A fixture of the Boston creative music scene since the mid '70s, Morris built a strong reputation in the area for his work as a soloist and in acts ranging from duos to larger ensembles. Along the way, friends and colleagues encouraged him to be more like James "Blood" Ulmer and John Scofield. While this suggestion was certainly a vote of confidence in his playing, this suggestion drove Morris – a young musician determined to carve out his own niche in the world – just a little crazy.

“My obligation was to do my own thing, like they did,” he said.

In an attempt to broaden his horizons, Morris traveled to Europe in 1981 to perform in Belgium and Holland. What was Morris' first gig after arriving on foreign soil? Sharing the bill with James "Blood" Ulmer. Who would later hear Morris playing over the loudspeaker at a club and seek him out to compliment him on the originality of his playing? John Scofield. Clearly, Morris made the right choice by packing his bags and going overseas.

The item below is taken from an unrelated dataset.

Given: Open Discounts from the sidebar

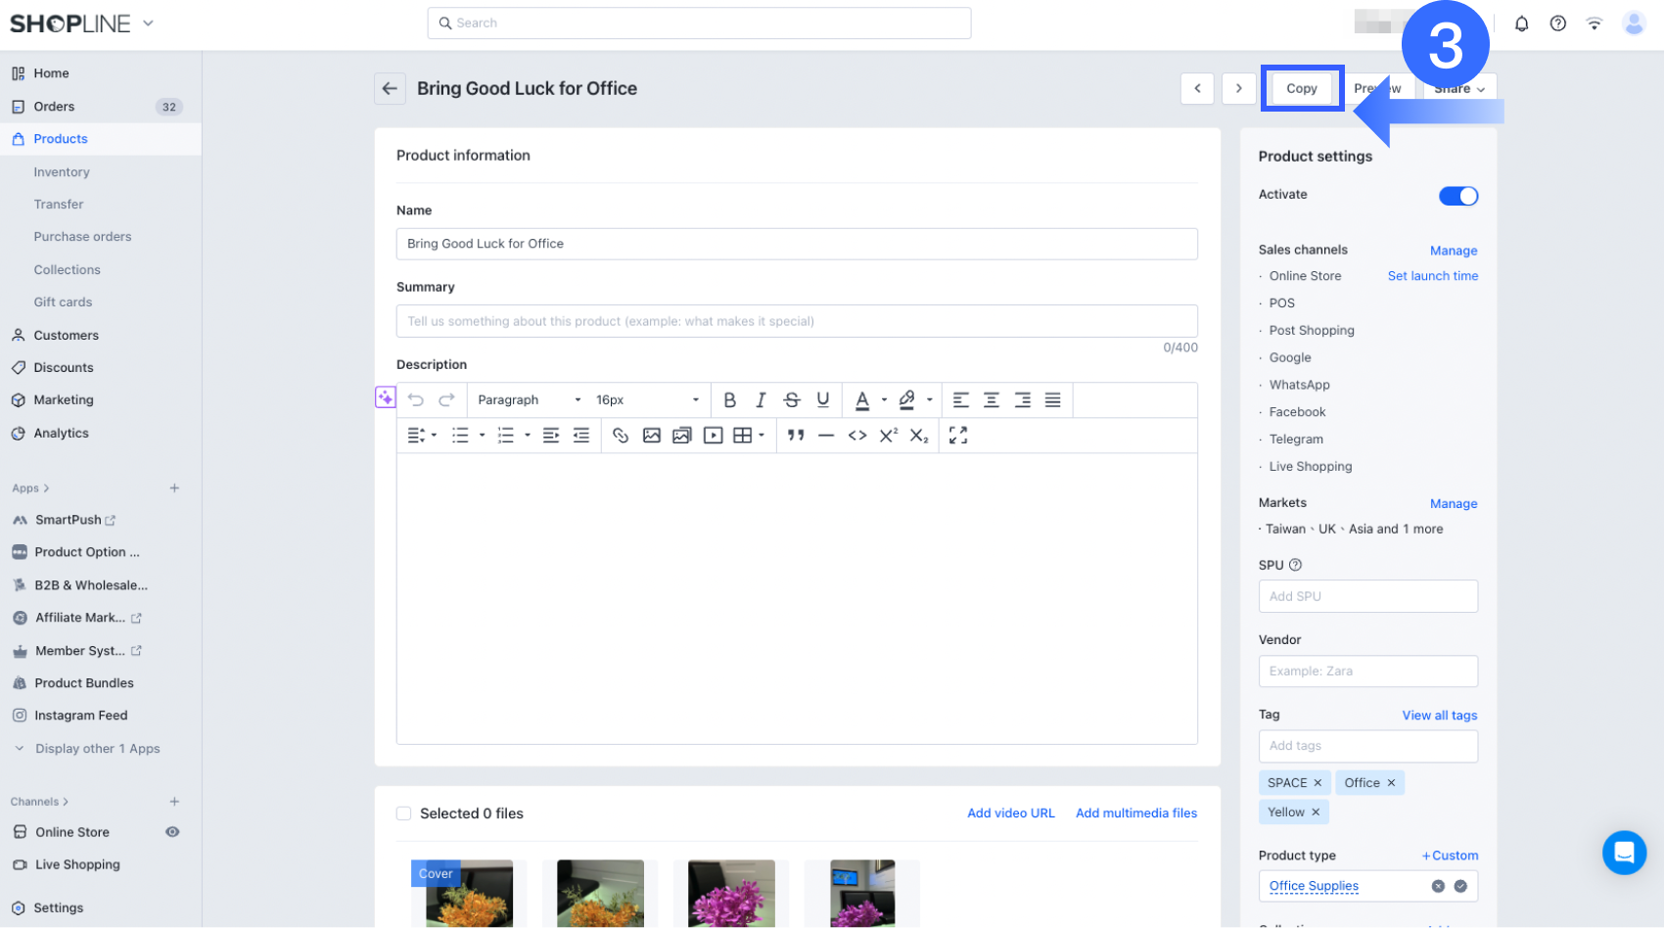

“It was really an amazing experience,” he recalls “Two very well-known guitar players who other people told me I should be like – who I like fine, but I wasn't going to be like them, out of respect for them as much as out of respect for myself – understood that and encouraged me to do what I was already doing. That was an incredible thing that's given me an incredible sense of independence ever since... I went home just on a tear, as if from that point on, there was no way anyone was ever going to talk me out of doing exactly what I wanted to do with my music.”

When not exploring new sonic worlds on stage or on record, Morris serves on the faculty at the New England Conservatory's Jazz and Contemporary Improv Department. Considering his penchant for nonconformity, what does the educator in him see as an ideal balance between the forms and structures taught in traditional music education environments and the loosened rules of flat-out noise experimentation?

“I don't know what an ideal would be in general,” he replies. “I think people need to pursue their creative ideas. If they work, they work; if they don't, they don't... People can do what they want, and the more people do what they want, the better off we'll all be. But I think it's impossible to just do Free Music. We think, we repeat ourselves and we plan things, even if we plan things very quickly before we actually render them. I think it's really helpful to have an understanding that to approach things that appear to be sort of randomly configured, we have to do an awful lot of work. There's a high level of technical control and a high level of aesthetic commitment to be able to make something that sounds to listeners to be completely without order, or in some way have what they consider to be some type of amorphous or orderless configuration. The idea of being an artist is that you're trying to expand your audience's understanding of things – to present them with something that you consider to be beautiful, even if it's beautiful in its severity. And if we repeat what we know they know, we've failed. If we get any degree of surprise in that, then we've succeeded.”

As for the future, don't be surprised if Morris' next aural adventure is a completely different animal than The Spanish Donkey.

“I think the challenge for me has been to not think that my music from 1985 should also be my music for 2015,” he says. “As a guitar player, I sort of follow the model that if I'm going to progress with any expression and expand my ability to do something on the instrument and use it differently, I can't play what was new to me in 1999. That's put me in a weird position with an audience, because I'm always doing everything I can to change. I think there have been points where I got close to kind of getting over a little more, and I was done with that particular thing and went on to another one. I was told by some people, 'Don't do that; this is what's working for you now,' and I did it anyway. My relationship with the audience is that I play to people who are willing to accept that I'm trying really hard to keep progressing.”